Prisoner of War Museum to host program on Hawaiians in the Civil War
Contact: Stephanie Steinhorst, 229 924-0343, ext. 203
Contact: Eric Leonard, 229 924-0343, ext. 201
ANDERSONVILLE, Georgia – The National Prisoner of War Museum will be hosting historian Justin Vance from Hawaii Pacific University on Saturday, February 15, 2014 at 1:00 pm. Dr. Vance will be giving a program in the auditorium entitled, "Hawaiians and POWs from Hawaii in the American Civil War."

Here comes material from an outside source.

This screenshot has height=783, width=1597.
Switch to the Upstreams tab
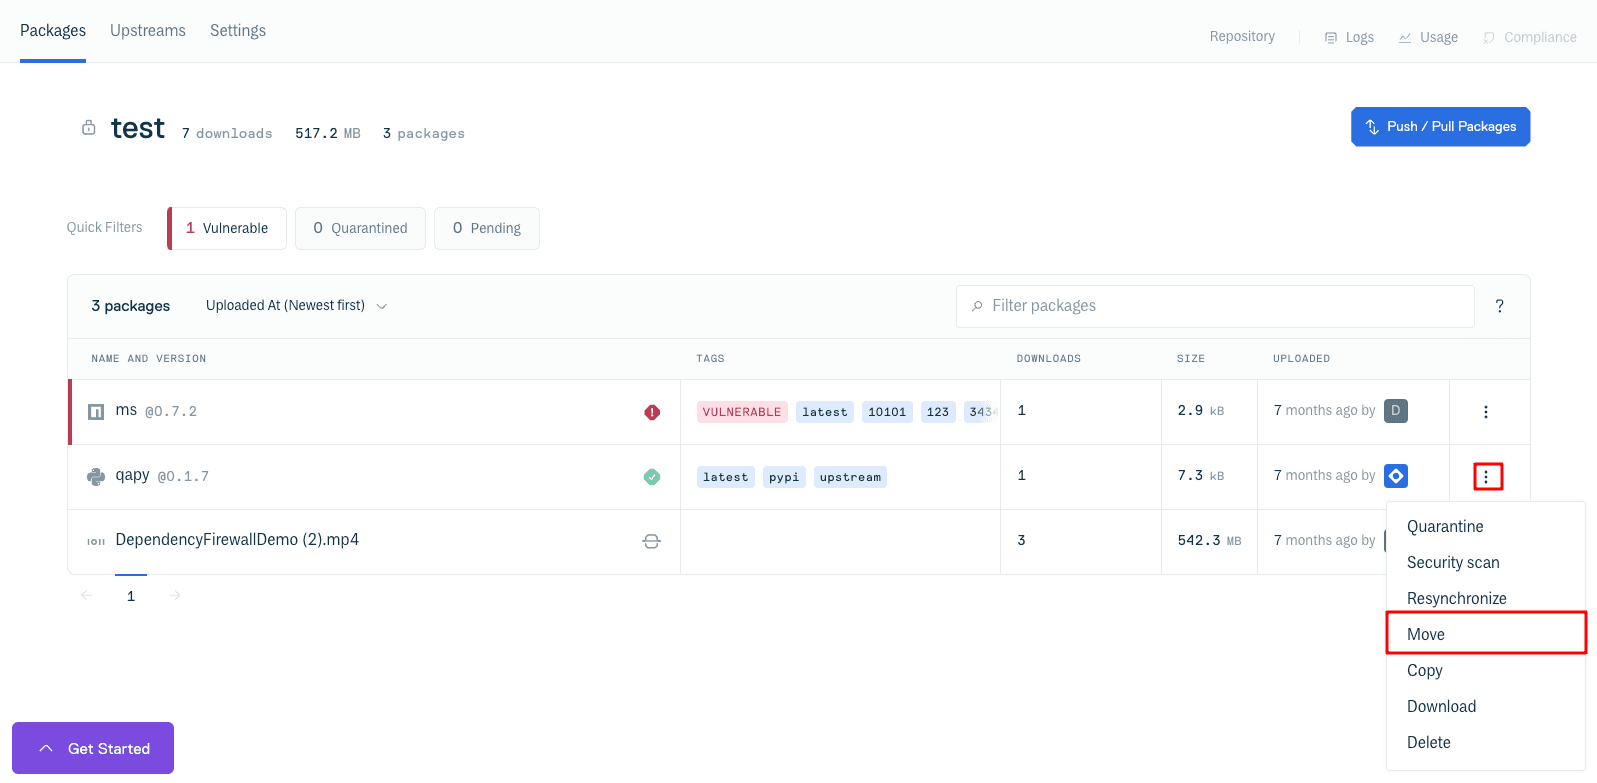click(148, 31)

Dr. Vance is a history professor at Hawaii Pacific University in Honolulu, and has spent much of his academic career exploring the connections between these foreign powers. "Hawaii had a very close relationship with the United States for 40 years before the Civil War began," Vance writes, "and there are many reasons that people of the Pacific decided to take part." Hawaii missionary descendants and many New-England educated Native Hawaiians had interests in preserving the Union and in abolition, while other Hawaiians joined the Confederate Navy. Native Hawaiians were often assigned to colored regiments in the United States Army, serving alongside African American soldiers. At least two Hawaiians were captured during the conflict and shared their prisoner of war experience with thousands of others.This program will explore these stories and the complex racial narrative of Civil War Hawaii.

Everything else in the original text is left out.